Canadian House speaker apologizes after honoring veteran of Nazi unit – Lifotravel

The lawmaker presiding over Canada’s lower house of Parliament issued an apology Sunday after he said he became aware that the man he had celebrated during a Ukrainian delegation’s visit had served in a notorious Nazi military unit during World War II.

Canada’s House of Commons Speaker Anthony Rota honored 98-year-old Yaroslav Hunka, of North Bay, Ontario, Friday during Ukrainian President Volodymyr Zelensky’s visit. Following Zelensky’s address to Parliament, in which he thanked Canada for its support in Ukraine’s war against Russia, Rota introduced Hunka as a war hero “who fought [for] the Ukrainian independence against the Russians, and continues to support the troops today.”

“He’s a Ukrainian hero, a Canadian hero, and we thank him for all his service,” Rota said as members stood in ovation.

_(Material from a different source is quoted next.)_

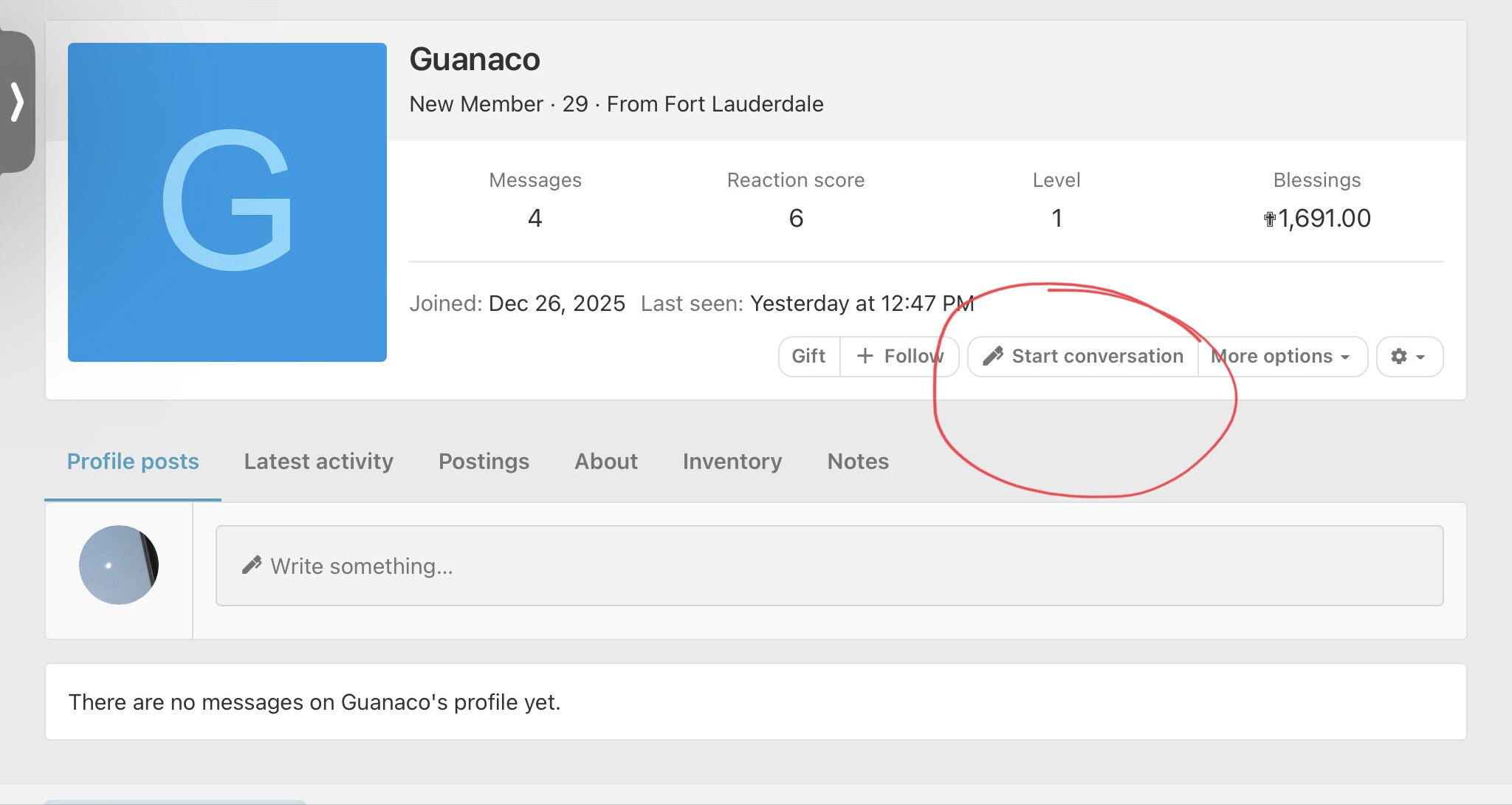Select the Profile posts tab

(x=133, y=462)
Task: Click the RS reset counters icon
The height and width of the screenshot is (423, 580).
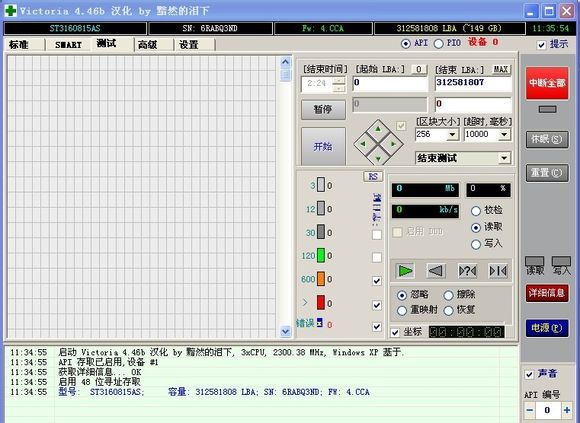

But on Sunday, Jewish groups condemned the honor, saying that Hunka had been a member of a Waffen-SS unit — the 14th Waffen Grenadier Division — which was comprised of ethnic Ukrainians. Heinrich Himmler, a leading member of the Nazi Party in Germany, formed the Waffen-SS, which was involved with mass shootings, anti-partisan warfare and supplying guards for Nazi concentration camps.

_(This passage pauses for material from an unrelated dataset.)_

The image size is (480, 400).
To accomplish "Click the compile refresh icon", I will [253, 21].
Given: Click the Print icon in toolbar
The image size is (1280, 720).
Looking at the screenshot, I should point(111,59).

“The fact that a veteran who served in a Nazi military unit was invited to and given a standing ovation in Parliament is shocking,” stated the Friends of Simon Wiesenthal Center for Holocaust Studies. “At a time of rising antisemitism and Holocaust distortion, it is incredibly disturbing to see Canada’s Parliament rise to applaud an individual who was a member of a unit in the Waffen-SS, a Nazi military branch responsible for the murder of Jews and others and that was declared a criminal organization during the Nuremberg Trials.”

The Friends of Simon Wiesenthal Center called for an apology and an explanation as to how Hunka came to be invited to the Canadian Parliament.

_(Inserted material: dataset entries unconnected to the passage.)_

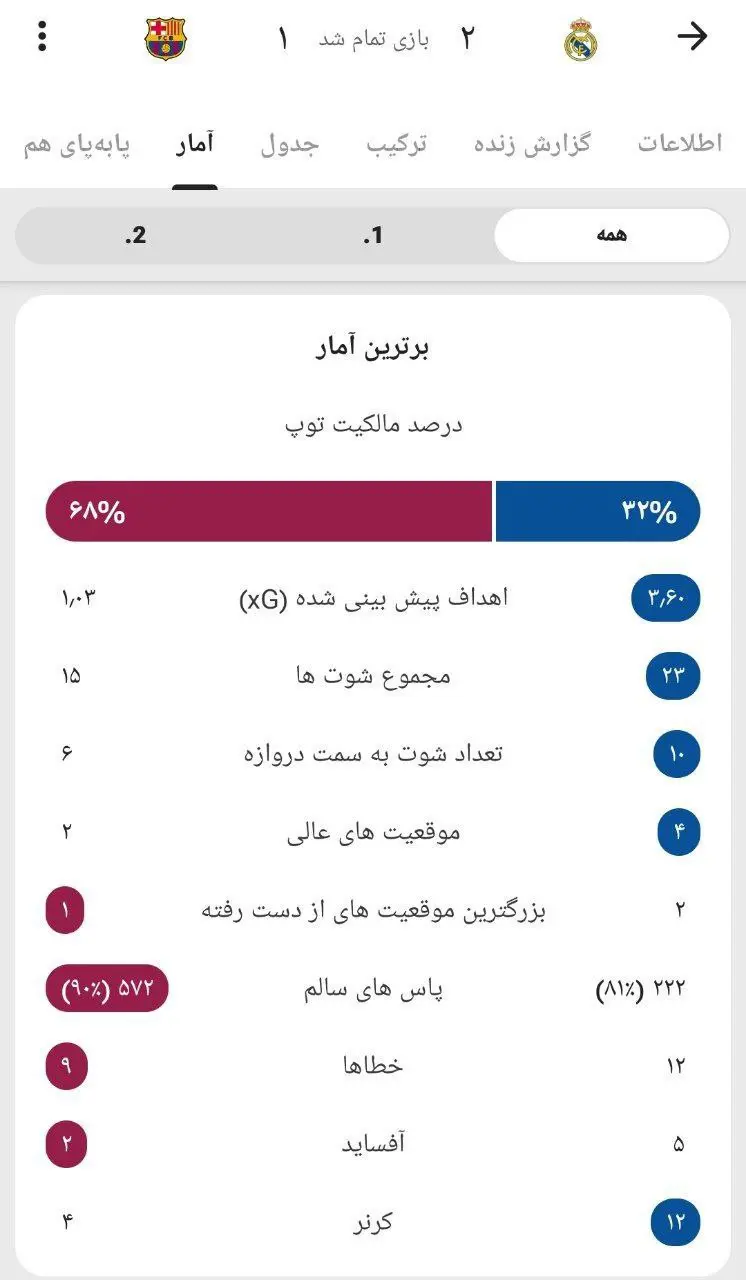Image resolution: width=746 pixels, height=1280 pixels.
Task: Select Real Madrid's accurate passes badge ۵۷۲
Action: [x=107, y=988]
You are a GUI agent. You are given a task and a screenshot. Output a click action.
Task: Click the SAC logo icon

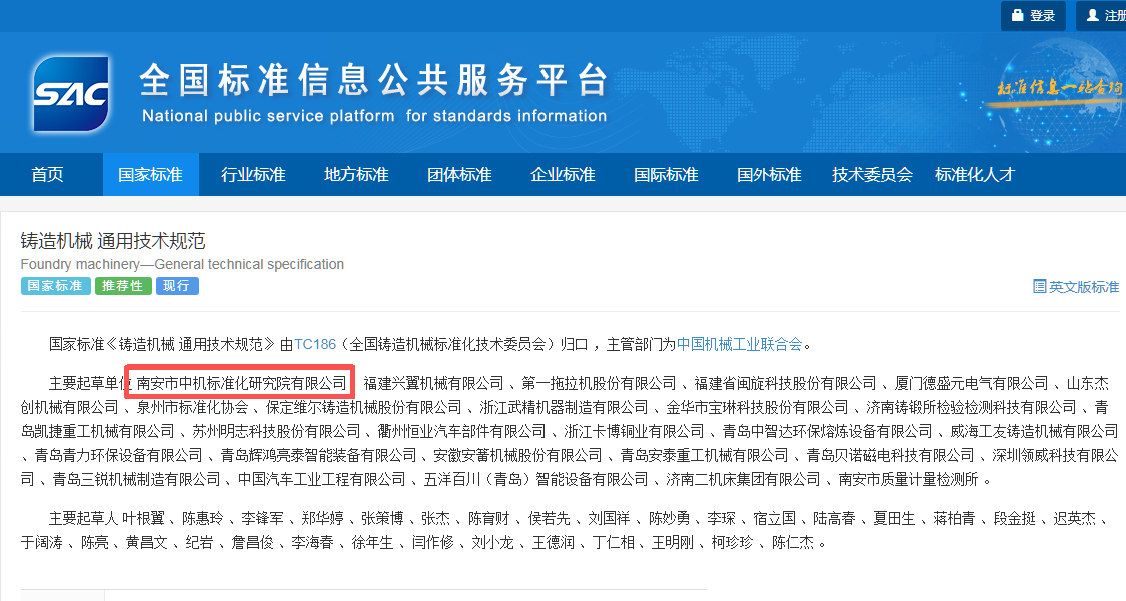tap(70, 94)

Rota apologized Sunday over the incident and said he accepts “full responsibility.” The House of Commons speaker’s office did not immediately respond to a request for comment seeking more information about the incident.

“In my remarks following the address of the President of Ukraine, I recognized an individual in the gallery. I have subsequently become aware of more information which causes me to regret my decision to do so,” Rota said in a statement. “I particularly want to extend my deepest apologies to Jewish communities in Canada and around the world. I accept full responsibility for my actions.”

Rota added that none of his fellow parliamentarians or members of the Ukrainian delegation were involved in inviting and recognizing Hunka.

Ann-Clara Vaillancourt, a spokeswoman for Canadian Prime Minister Justin Trudeau, issued a statement Sunday calling Rota’s apology “the right thing to do.”

“No advance notice was provided to the Prime Minister’s Office, nor the Ukrainian delegation, about the invitation or the recognition,” the statement reads. “The Speaker had his own allotment of guest seating at Friday’s address, which were determined by the Speaker and his office alone.”